→ **WHAT THE TASK ASKS**
Copy nothing from the entries below except the lines from the one containing "Click the 1 free carry-on bag icon" through the one containing "Given: Click help", and copy those exactly.

→ **SUPPLIED ENTRIES**

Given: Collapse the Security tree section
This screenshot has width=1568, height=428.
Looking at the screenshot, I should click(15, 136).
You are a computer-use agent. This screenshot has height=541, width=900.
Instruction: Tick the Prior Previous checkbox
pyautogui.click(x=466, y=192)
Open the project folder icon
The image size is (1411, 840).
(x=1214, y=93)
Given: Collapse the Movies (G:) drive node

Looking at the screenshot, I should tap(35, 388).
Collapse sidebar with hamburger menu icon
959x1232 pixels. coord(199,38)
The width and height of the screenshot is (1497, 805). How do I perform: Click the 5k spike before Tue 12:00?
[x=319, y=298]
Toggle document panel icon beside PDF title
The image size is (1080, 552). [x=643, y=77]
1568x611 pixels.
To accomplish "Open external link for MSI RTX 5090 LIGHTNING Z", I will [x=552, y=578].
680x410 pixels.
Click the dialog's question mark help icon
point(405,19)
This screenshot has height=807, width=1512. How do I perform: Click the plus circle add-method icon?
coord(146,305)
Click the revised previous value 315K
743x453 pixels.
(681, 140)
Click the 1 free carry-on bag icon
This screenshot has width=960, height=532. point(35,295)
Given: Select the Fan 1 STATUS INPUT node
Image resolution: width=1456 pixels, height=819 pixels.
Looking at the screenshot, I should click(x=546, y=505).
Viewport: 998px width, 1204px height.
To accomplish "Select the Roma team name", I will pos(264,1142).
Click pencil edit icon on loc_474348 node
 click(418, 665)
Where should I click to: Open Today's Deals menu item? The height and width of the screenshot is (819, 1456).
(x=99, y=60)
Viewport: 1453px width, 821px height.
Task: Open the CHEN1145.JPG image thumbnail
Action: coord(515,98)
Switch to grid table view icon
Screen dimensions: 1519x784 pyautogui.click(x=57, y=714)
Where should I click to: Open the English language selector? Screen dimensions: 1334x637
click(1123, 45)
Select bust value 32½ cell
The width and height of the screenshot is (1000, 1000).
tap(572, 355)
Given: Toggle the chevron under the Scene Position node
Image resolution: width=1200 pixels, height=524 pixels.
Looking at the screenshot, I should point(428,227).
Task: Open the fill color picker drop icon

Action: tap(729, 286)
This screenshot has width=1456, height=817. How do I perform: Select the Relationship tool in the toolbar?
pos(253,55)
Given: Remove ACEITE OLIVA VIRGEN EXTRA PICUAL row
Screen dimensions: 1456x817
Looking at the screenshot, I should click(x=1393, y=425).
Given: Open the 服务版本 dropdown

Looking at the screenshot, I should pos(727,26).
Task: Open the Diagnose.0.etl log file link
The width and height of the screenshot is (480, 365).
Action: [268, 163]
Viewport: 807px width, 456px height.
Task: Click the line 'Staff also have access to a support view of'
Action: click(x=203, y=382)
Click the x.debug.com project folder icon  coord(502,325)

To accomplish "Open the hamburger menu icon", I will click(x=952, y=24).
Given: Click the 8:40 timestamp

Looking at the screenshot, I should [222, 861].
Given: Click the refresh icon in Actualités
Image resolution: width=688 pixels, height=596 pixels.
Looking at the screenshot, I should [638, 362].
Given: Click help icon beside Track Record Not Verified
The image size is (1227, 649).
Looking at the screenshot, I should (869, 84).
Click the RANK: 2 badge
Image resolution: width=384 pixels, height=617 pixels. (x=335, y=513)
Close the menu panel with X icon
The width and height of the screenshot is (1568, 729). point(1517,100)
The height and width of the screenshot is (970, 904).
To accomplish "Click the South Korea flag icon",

→ **FINAL ANSWER**
Click the 1 free carry-on bag icon
This screenshot has width=960, height=532. point(35,295)
Given: Select the Fan 1 STATUS INPUT node
Image resolution: width=1456 pixels, height=819 pixels.
Looking at the screenshot, I should click(x=546, y=505).
Viewport: 998px width, 1204px height.
To accomplish "Select the Roma team name", I will pos(264,1142).
Click pencil edit icon on loc_474348 node
 click(418, 665)
Where should I click to: Open Today's Deals menu item? The height and width of the screenshot is (819, 1456).
(x=99, y=60)
Viewport: 1453px width, 821px height.
Task: Open the CHEN1145.JPG image thumbnail
Action: coord(515,98)
Switch to grid table view icon
Screen dimensions: 1519x784 pyautogui.click(x=57, y=714)
Where should I click to: Open the English language selector? Screen dimensions: 1334x637
click(1123, 45)
Select bust value 32½ cell
The width and height of the screenshot is (1000, 1000).
tap(572, 355)
Given: Toggle the chevron under the Scene Position node
Image resolution: width=1200 pixels, height=524 pixels.
Looking at the screenshot, I should point(428,227).
Task: Open the fill color picker drop icon

Action: tap(729, 286)
This screenshot has width=1456, height=817. How do I perform: Select the Relationship tool in the toolbar?
pos(253,55)
Given: Remove ACEITE OLIVA VIRGEN EXTRA PICUAL row
Screen dimensions: 1456x817
Looking at the screenshot, I should click(x=1393, y=425).
Given: Open the 服务版本 dropdown

Looking at the screenshot, I should pos(727,26).
Task: Open the Diagnose.0.etl log file link
The width and height of the screenshot is (480, 365).
Action: [268, 163]
Viewport: 807px width, 456px height.
Task: Click the line 'Staff also have access to a support view of'
Action: click(x=203, y=382)
Click the x.debug.com project folder icon  coord(502,325)

To accomplish "Open the hamburger menu icon", I will click(x=952, y=24).
Given: Click the 8:40 timestamp

Looking at the screenshot, I should [222, 861].
Given: Click the refresh icon in Actualités
Image resolution: width=688 pixels, height=596 pixels.
Looking at the screenshot, I should [638, 362].
Given: Click help icon beside Track Record Not Verified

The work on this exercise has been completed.